THE TASK ▸
Please return the lines below verbatim, beginning at the one that has "Veranstaltungen (815, 310)" and stopping after the one that has "Siyah Kolsuz Bol Paça Tulum (1034, 660)", and add no other lines.

------------------------------------------------------------------------

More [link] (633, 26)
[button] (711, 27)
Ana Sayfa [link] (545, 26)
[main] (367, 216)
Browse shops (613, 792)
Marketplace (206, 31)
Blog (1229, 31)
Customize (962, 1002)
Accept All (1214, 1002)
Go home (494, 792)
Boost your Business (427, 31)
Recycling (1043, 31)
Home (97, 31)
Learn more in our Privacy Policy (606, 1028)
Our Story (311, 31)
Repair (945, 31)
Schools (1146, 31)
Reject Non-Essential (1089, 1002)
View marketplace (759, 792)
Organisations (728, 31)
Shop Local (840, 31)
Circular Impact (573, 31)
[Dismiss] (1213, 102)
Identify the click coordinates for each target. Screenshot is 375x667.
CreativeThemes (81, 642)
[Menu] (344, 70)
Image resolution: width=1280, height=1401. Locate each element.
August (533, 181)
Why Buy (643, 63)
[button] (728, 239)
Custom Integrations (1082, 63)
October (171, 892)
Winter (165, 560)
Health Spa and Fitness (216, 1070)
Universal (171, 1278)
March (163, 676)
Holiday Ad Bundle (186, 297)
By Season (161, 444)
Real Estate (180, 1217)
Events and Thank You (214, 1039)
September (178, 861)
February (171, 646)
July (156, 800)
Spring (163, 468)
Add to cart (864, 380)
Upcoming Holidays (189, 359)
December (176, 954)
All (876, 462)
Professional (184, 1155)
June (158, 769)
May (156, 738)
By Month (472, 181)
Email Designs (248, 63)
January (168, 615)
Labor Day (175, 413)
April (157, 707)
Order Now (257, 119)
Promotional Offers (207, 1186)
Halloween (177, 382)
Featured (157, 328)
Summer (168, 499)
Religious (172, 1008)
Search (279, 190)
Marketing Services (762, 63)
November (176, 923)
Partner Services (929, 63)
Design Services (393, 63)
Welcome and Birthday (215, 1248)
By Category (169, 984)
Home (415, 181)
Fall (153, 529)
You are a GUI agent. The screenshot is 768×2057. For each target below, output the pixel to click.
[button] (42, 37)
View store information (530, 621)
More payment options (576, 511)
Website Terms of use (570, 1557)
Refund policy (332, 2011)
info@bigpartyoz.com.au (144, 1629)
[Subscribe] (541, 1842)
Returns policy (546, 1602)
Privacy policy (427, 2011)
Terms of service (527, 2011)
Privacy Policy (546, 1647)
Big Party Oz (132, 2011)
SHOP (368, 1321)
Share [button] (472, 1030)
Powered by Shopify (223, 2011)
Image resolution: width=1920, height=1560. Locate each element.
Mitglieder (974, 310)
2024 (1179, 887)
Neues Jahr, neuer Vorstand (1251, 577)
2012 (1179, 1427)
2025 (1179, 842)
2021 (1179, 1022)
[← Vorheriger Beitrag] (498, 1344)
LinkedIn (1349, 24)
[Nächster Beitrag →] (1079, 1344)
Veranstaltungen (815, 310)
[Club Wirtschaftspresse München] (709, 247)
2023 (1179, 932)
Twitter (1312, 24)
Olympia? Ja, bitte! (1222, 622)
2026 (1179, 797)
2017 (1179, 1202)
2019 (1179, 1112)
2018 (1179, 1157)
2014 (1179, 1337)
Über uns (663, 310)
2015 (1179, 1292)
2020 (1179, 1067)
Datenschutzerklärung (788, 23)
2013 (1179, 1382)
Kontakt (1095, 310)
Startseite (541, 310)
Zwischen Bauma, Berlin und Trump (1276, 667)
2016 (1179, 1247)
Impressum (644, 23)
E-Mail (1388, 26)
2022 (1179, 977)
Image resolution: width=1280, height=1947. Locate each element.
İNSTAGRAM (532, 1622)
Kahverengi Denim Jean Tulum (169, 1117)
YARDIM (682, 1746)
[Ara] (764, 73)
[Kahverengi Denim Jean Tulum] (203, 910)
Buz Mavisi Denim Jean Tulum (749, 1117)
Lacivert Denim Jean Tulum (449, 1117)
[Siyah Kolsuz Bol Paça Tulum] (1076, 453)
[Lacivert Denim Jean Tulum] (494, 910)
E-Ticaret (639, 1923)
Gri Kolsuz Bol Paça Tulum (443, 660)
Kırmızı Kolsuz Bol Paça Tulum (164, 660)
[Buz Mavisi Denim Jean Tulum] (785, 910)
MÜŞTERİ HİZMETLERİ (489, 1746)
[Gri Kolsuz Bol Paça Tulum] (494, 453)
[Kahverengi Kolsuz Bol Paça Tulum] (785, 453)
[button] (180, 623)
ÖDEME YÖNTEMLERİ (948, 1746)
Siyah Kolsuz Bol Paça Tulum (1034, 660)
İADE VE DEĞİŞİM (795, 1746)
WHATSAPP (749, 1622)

------------------------------------------------------------------------

REPLY ▸
Veranstaltungen (815, 310)
[Club Wirtschaftspresse München] (709, 247)
2023 (1179, 932)
Twitter (1312, 24)
Olympia? Ja, bitte! (1222, 622)
2026 (1179, 797)
2017 (1179, 1202)
2019 (1179, 1112)
2018 (1179, 1157)
2014 (1179, 1337)
Über uns (663, 310)
2015 (1179, 1292)
2020 (1179, 1067)
Datenschutzerklärung (788, 23)
2013 (1179, 1382)
Kontakt (1095, 310)
Startseite (541, 310)
Zwischen Bauma, Berlin und Trump (1276, 667)
2016 (1179, 1247)
Impressum (644, 23)
E-Mail (1388, 26)
2022 (1179, 977)
Image resolution: width=1280, height=1947. Locate each element.
İNSTAGRAM (532, 1622)
Kahverengi Denim Jean Tulum (169, 1117)
YARDIM (682, 1746)
[Ara] (764, 73)
[Kahverengi Denim Jean Tulum] (203, 910)
Buz Mavisi Denim Jean Tulum (749, 1117)
Lacivert Denim Jean Tulum (449, 1117)
[Siyah Kolsuz Bol Paça Tulum] (1076, 453)
[Lacivert Denim Jean Tulum] (494, 910)
E-Ticaret (639, 1923)
Gri Kolsuz Bol Paça Tulum (443, 660)
Kırmızı Kolsuz Bol Paça Tulum (164, 660)
[Buz Mavisi Denim Jean Tulum] (785, 910)
MÜŞTERİ HİZMETLERİ (489, 1746)
[Gri Kolsuz Bol Paça Tulum] (494, 453)
[Kahverengi Kolsuz Bol Paça Tulum] (785, 453)
[button] (180, 623)
ÖDEME YÖNTEMLERİ (948, 1746)
Siyah Kolsuz Bol Paça Tulum (1034, 660)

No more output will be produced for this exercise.